Ordinarily, the microbial flora within the gut are amiable enough. That’s why they qualify as commensal. But when they are taken from their homes and brought to unnatural surroundings, they can quickly wear out their welcome. In fact, within a day, they can overgrow and kill the host human cells in culture dishes. Nonetheless, the gut’s microbes are capable of being good guests—and displaying ordinary host-microbiome behavior—if they are properly accommodated.
To show how hosts can help potentially disagreeable guests remember their etiquette, researchers at Harvard’s Wyss Institute have developed a microfluidic Intestine Chip, that is, an intestine-on-a-chip. It can culture a stable complex human microbiome in direct contact with a vascularized human intestinal epithelium for at least 5 days.
Key to the Intestine Chip’s success is the maintenance of low oxygen conditions. Many of the commensal microbes in the intestine are anaerobic, and so they require very low oxygen conditions to grow. But these conditions can injure human cells. The Intestine Chip’s design allowed it to accommodate both aerobic and anaerobic gut microbes as well as human cells.
Details appeared May 13 in the journal Nature Biomedical Engineering in an article titled, “A complex human gut microbiome cultured in an anaerobic intestine-on-a-chip.”

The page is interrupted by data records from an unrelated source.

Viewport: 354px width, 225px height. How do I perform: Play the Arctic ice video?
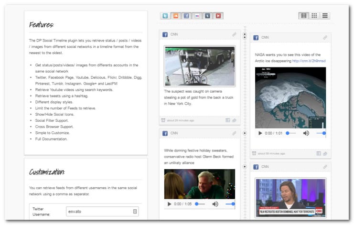260,133
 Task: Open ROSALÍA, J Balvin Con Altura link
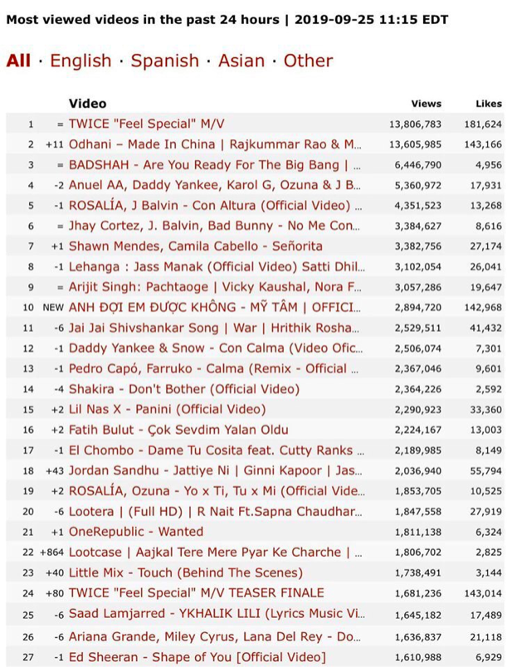tap(216, 206)
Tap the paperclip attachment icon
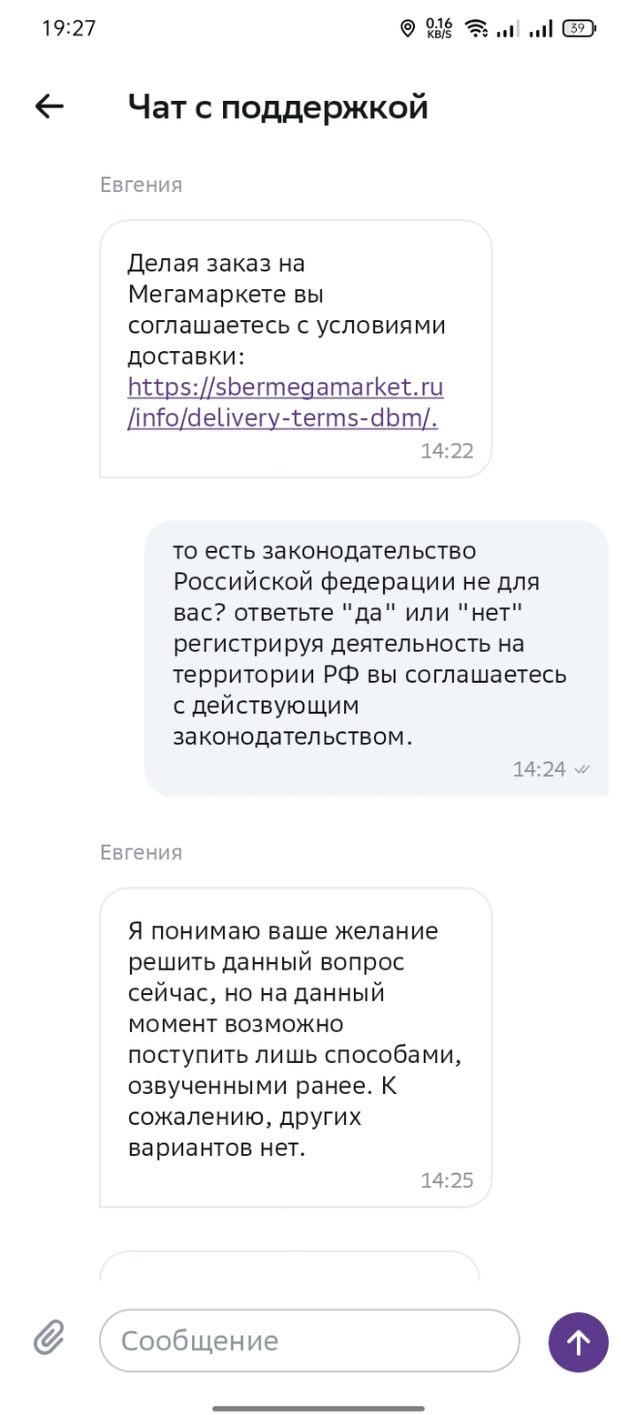Image resolution: width=637 pixels, height=1415 pixels. tap(50, 1340)
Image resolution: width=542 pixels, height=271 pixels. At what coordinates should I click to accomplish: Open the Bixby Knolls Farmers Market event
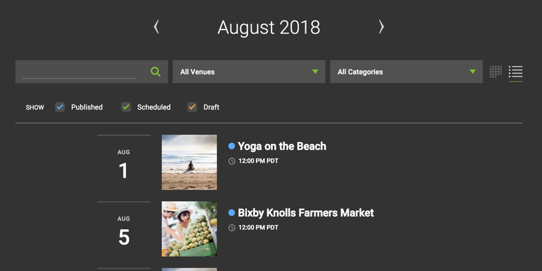[x=305, y=213]
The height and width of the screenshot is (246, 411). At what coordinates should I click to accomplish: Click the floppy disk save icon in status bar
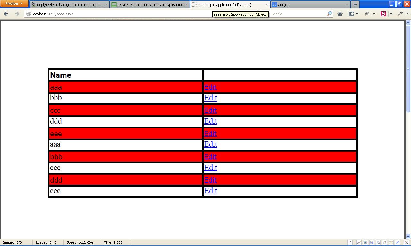(x=372, y=242)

“We [used] a microfluidic intestine-on-a-chip that permits the control and real-time assessment of physiologically relevant oxygen gradients,” the article’s authors wrote. “When compared to aerobic co-culture conditions, the establishment of a transluminal hypoxia gradient in the chip increased intestinal barrier function and sustained a physiologically relevant level of microbial diversity, consisting of over 200 unique operational taxonomic units from 11 different genera and an abundance of obligate anaerobic bacteria, with ratios of Firmicutes and Bacteroidetes similar to those observed in human feces.”
Most of what we know about human-microbiome interactions is based on correlational studies between disease state and bacterial DNA contained in stool samples using genomic or metagenomic analysis. This is because studying direct interactions between the microbiome and intestinal tissue outside the human body represents a formidable challenge.

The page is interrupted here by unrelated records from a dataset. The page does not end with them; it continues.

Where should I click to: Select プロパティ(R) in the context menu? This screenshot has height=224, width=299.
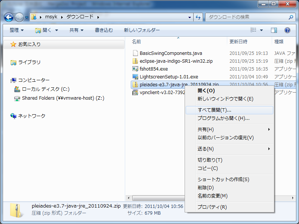(x=212, y=207)
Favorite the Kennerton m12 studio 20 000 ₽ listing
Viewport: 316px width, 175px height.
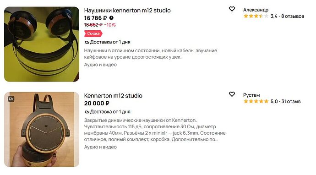click(x=232, y=94)
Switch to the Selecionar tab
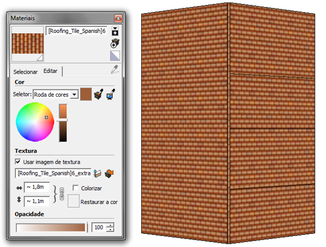The width and height of the screenshot is (326, 247). pos(26,72)
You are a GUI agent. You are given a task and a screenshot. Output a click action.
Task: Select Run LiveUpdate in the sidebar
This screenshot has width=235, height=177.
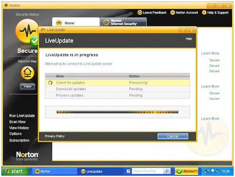22,116
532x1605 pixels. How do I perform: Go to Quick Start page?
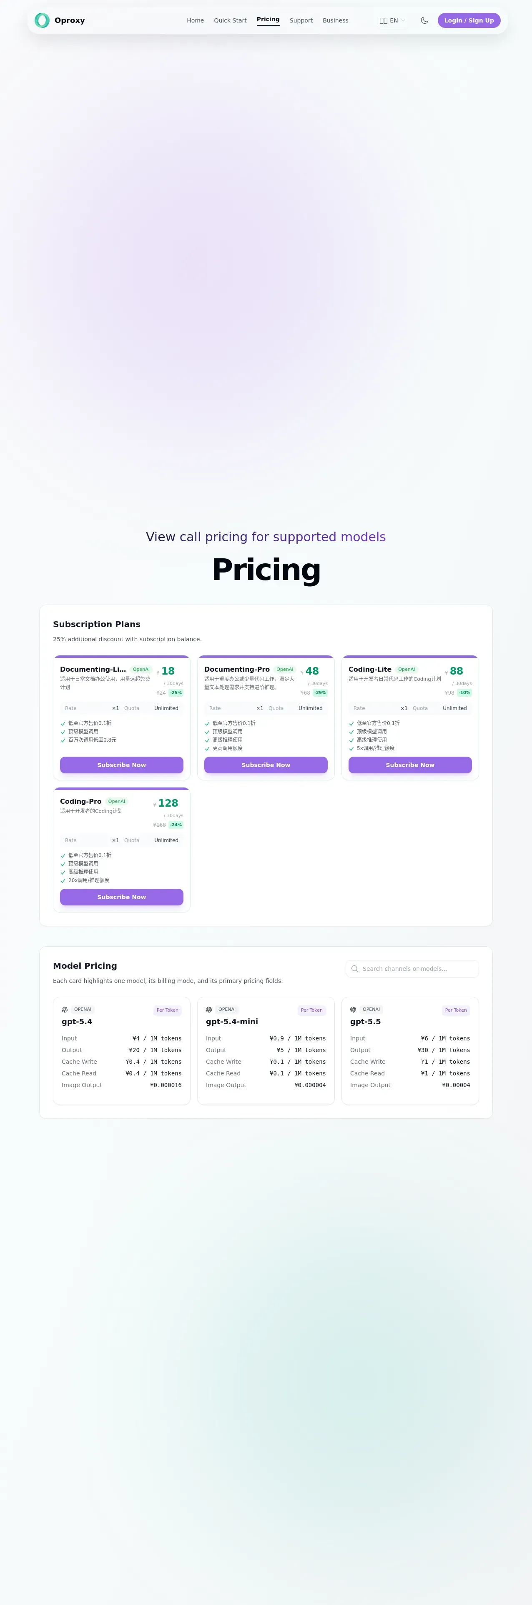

This new Intestine Chip provides a way to study clinically relevant human host-microbiome interactions at the cellular and molecular levels under highly controlled conditions in vitro,” said study leader Donald Ingber, MD, PhD, the Wyss Institute’s founding director. “By providing direct access to the microbiome and differentiated intestinal tissue, this method can be used to discover specific microbes or their metabolites that cause disease or that might help prevent these conditions, and because we use cells isolated from patients, this approach could be used for personalized medicine as well.”
“Earlier tissue culture systems could not grow human microbiome and intestinal epithelial cells in direct contact to one another, and they did not mimic the gut’s low oxygen concentrations crucial for the survival of anaerobic bacteria. Further complicating things: traveling along the small intestine toward the colon, oxygen levels continuously fall, which also changes the local microbiome composition.
For their anaerobic Intestine Chip, the Wyss team leveraged its proven Intestine Chip containing two parallel microchannels separated by a porous membrane. They grew human intestinal epithelial cells on the top of the membrane in the upper channel and vascular endothelial cells from intestinal microvessels on the opposite side of the membrane in the lower channel. The intestinal cells used to line these Intestine Chips were either from a cell line or were obtained from human ileum biopsies and expanded through an intermediate organoid step in which they formed tiny, spherical intestinal tissue structures, which were broken up into fragments before being cultured in the chip.
To accommodate a complete microbiome, the team placed the Intestine Chips into a custom-engineered anaerobic chamber, that allowed them to drastically lower oxygen concentrations in the upper intestinal epithelial channel, while maintaining the lower endothelial channel at normal oxygen concentrations. “We generated an oxygen gradient across the two channels that still allows the intestinal epithelium to be supported with oxygen diffusing through the porous membrane,” said co-first author Elizabeth Calamari, a research assistant on Ingber’s team.
Complex gut microbiome samples either obtained from healthy human stool and stably cultured in germ-free (gnotobiotic) mice or freshly isolated from infant stool, were then injected into the upper epithelial channel, where they came into direct contact with the mucus layer naturally secreted by the underlying intestinal epithelium. More importantly, the diversity of the commensal bacterial populations, when grown under these low-oxygen conditions, maintained the richness observed in human intestine.
Being able to look at composition and changes of complete human microbiomes in direct contact with human intestinal tissue in vitro and over days opens up opportunities for personalized medicine and drug testing. “We can culture region-specific intestinal tissue and microbiomes from the same individual to find associations that cause sensitivity or tolerance to specific pathogenic, inflammatory, and systemic diseases,” said co-first author Francesca Gazzaniga, PhD, who is a postdoctoral fellow shared between Ingber’s group and that of co-author Dennis Kasper, MD, professor of immunology at Harvard Medical School. “With the anaerobic Intestine Chip, we can also test the direct effects of drugs on the human microbiome before giving them to people.”